Using promise instead of events Call back


I'm having the following code, this all code is implemented in specified function myFunc, I need that the all function will finish (myFunc) i.e. when the file was extracted successfully/or not to return some status (success/ error).

var myFunc = () => {

var DecompressZip = require('decompress-zip');
var unzipper = new DecompressZip(filename)

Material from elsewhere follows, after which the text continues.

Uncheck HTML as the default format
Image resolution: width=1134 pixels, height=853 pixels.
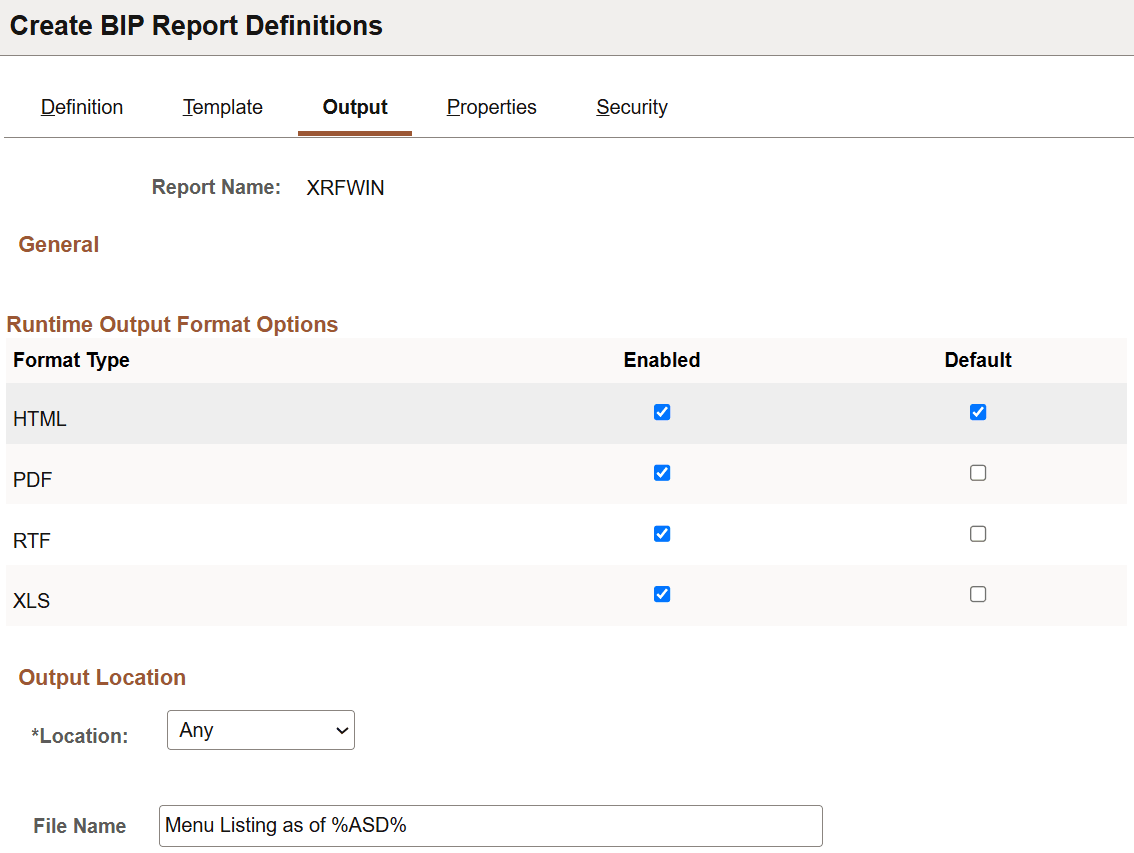[977, 412]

unzipper.on('error', function (err) {
    console.log('Caught an error');
});

unzipper.on('extract', function (log) {
    console.log('Finished extracting');
});

unzipper.on('progress', function (fileIndex, fileCount) {
    console.log('Extracted file ' + (fileIndex + 1) + ' of ' + fileCount);
});

unzipper.extract({
    path: 'some/path',
    filter: function (file) {
        return file.type !== "SymbolicLink";
    }
});

};

Since this open source is working with event this is a problem (to get return status...) my intention is to change it to promise by promisify or like following:

   var myFunc = () => {
    
   return new Promise(function(resolve, reject) {
    var DecompressZip = require('decompress-zip');
    var unzipper = new DecompressZip(filename)
    
    unzipper.on('error', function (err) {
        console.log('Caught an error');
        reject();
    });
    
    unzipper.on('extract', function (log) {
        console.log('Finished extracting');
        resolve();
    });
    
    unzipper.on('progress', function (fileIndex, fileCount) {
        console.log('Extracted file ' + (fileIndex + 1) + ' of ' + fileCount);
    });
    
    unzipper.extract({
        path: 'some/path',
        filter: function (file) {
            return file.type !== "SymbolicLink";
        }
    });
    
    };

My questions are:

  1. Since I'm not too expert in JS Does it make sense to convert the events to promise?
  2. There is other good solution which I can use for the use-case?

This is the OP https://github.com/bower/decompress-zip


Solution

  • Converting events to promises only makes sense when you are absolutely positive that the "end" event will only fire once.

    So in this case, yes, what you are suggesting for the implementation should work (assuming I understand your code correctly).